Thursday, July 9, 2026

Proud Zionist


Now that Zionism has become more a knee-jerk accusation than description, a visit to the Museum of Jewish Heritage:  A Living Memorial to the Holocaust in Lower Manhattan provided a useful lesson about what the term meant a century ago, when Israel was an aspiration, not a right-wing government that I abhor as much as our own. Realpolitik has transformed the dream into a nightmare.


Had the Garden of Stones been open, I would have been able to see the Statue of Liberty from the second floor as well as the Staten Island Ferry.  The museum is impressively--and symbolically--situated.  I'd meant to visit when artifacts from the Anne Frank house were exhibited last year, but missed the opportunity, perhaps because I'd already seen them in Amsterdam twenty-five years earlier.


Art of Freedom: The Life & Work of Arthur Szyk finally got me in the door for the first time even though the museum has been open for more than two decades. His name recognition may have faded, but his life as a proud Pole, Jew, Zionist and American remains exemplary. The British and Polish-in-Exile governments, recognizing his illustrative talent and the power of his political cartoons, dispatched him to North America 1939 as a propagandist against the Axis powers. 
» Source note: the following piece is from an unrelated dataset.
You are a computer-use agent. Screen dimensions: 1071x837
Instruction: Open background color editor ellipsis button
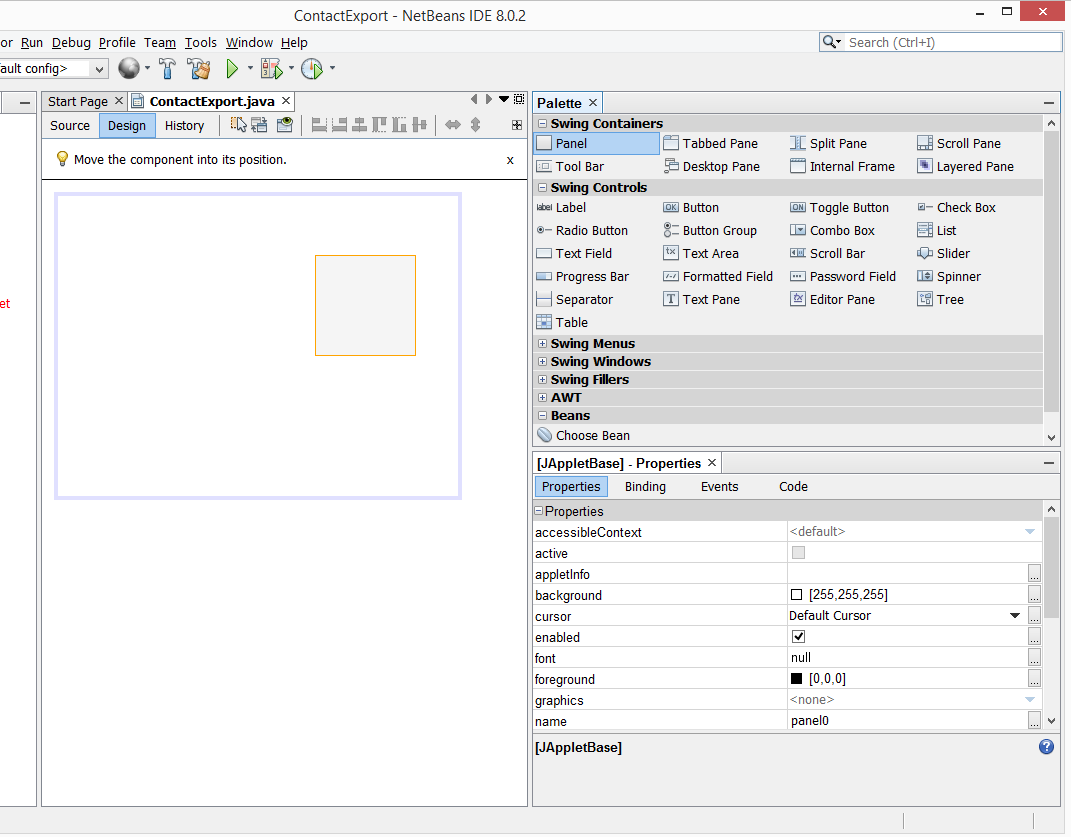click(x=1034, y=595)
"Bubbe" from Celebration of Life (1936)
"Schmoozing" from Celebration of Life (1936)
"Poland on a Platter" (1939)
Shortly after his arrival in New York City in late 1940, he pulled out the venomous stops. There's a LOT going on in this work, just 14" x 13," but the perfect size for reproduction on a magazine cover.  Can you find Mussolini, Goebbels, Göring and Tojo?

"Anti-Christ" (1942)
The museum has enlarged the detailed painting considerably--making the tiny skulls in Hitler's eyes more apparent--and provided a key helpful in spotlighting less obvious details. Szyk embedded the Latin phrase "vae victis" (which means "woe to the vanquished") in the dictator's slicked-back hair. The banner in German held above the skeleton's head at the top declares "Europe is ours today, tomorrow the whole world."  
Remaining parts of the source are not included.